- YOUR INSTRUCTIONS: Please transcribe the data below in full, word for word, without the images.

*** INPUT Section Begins ***

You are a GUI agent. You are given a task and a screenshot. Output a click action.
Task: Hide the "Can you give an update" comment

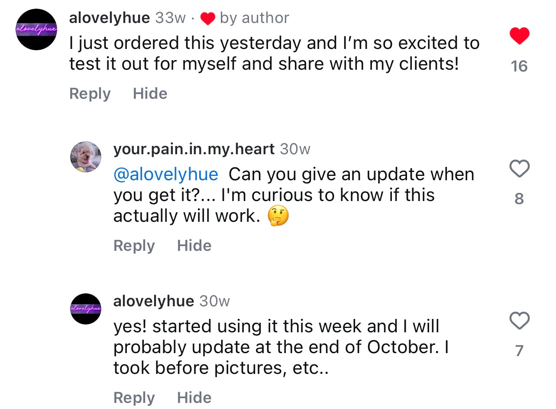click(x=194, y=246)
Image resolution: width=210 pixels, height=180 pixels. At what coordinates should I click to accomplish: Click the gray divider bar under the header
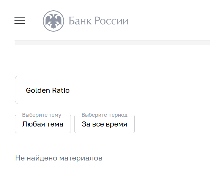[x=112, y=43]
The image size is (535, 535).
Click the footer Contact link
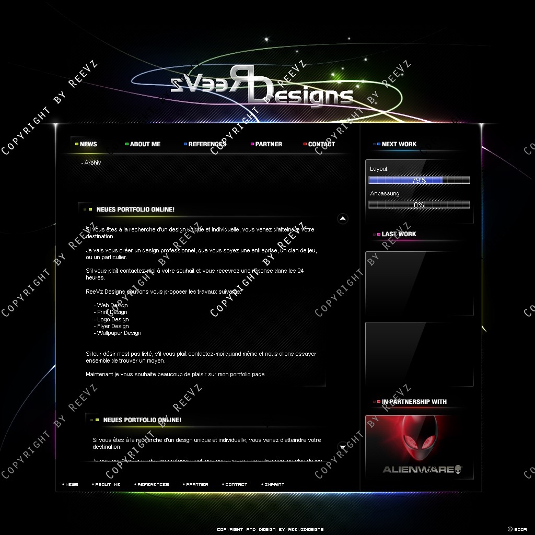(236, 484)
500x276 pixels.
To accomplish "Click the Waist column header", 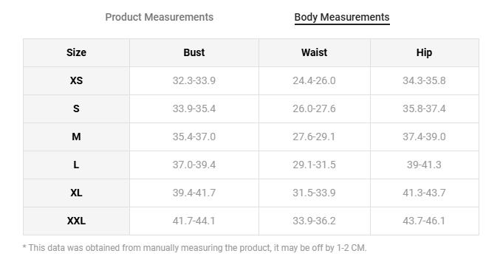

*** INPUT Section Ends ***

- OUTPUT OF THE EXERCISE:
You are a GUI agent. You are given a task and a screenshot. Output a click action.
Task: Hide the "Can you give an update" comment

click(x=194, y=246)
Image resolution: width=210 pixels, height=180 pixels. At what coordinates should I click to accomplish: Click the gray divider bar under the header
[x=112, y=43]
The image size is (535, 535).
Click the footer Contact link
(236, 484)
500x276 pixels.
To accomplish "Click the Waist column header", 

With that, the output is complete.